(Instructions to follow):
In the listing below, find each line holding "target" and copy it.

(Source material):
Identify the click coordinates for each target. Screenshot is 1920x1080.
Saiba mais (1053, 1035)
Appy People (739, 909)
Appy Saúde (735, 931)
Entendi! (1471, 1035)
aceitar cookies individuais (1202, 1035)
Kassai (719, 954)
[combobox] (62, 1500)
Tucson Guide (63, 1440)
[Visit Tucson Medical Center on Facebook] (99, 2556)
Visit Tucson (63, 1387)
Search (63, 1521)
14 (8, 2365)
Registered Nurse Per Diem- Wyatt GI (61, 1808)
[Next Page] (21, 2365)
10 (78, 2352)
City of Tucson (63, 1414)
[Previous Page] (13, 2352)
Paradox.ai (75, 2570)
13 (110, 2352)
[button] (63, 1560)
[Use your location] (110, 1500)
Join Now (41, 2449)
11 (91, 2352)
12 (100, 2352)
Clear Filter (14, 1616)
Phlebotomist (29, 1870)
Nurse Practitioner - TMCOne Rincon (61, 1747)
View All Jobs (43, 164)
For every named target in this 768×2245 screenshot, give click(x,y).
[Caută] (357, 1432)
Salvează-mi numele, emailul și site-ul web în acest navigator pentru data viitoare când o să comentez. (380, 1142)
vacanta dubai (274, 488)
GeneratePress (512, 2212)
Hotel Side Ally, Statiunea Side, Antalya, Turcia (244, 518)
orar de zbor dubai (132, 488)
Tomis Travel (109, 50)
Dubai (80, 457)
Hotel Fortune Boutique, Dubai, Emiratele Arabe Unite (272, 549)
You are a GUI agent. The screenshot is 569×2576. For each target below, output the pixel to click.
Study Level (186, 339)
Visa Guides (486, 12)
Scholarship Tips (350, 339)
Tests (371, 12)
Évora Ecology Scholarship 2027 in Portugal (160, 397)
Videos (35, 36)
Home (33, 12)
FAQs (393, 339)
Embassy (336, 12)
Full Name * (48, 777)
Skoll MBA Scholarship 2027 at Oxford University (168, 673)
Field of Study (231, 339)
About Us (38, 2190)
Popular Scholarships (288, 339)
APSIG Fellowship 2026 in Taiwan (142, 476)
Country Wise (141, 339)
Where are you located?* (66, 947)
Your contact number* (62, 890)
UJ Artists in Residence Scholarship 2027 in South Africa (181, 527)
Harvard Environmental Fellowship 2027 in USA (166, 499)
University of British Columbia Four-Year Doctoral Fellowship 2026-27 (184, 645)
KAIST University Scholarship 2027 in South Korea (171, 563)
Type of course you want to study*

(Solution for this problem):
Identify the click coordinates for each target. Screenshot is 1920x1080.
For every named target in this 768×2245 screenshot, give click(x,y).
You are a GUI agent. The screenshot is 569×2576. For each target below, output the pixel to click.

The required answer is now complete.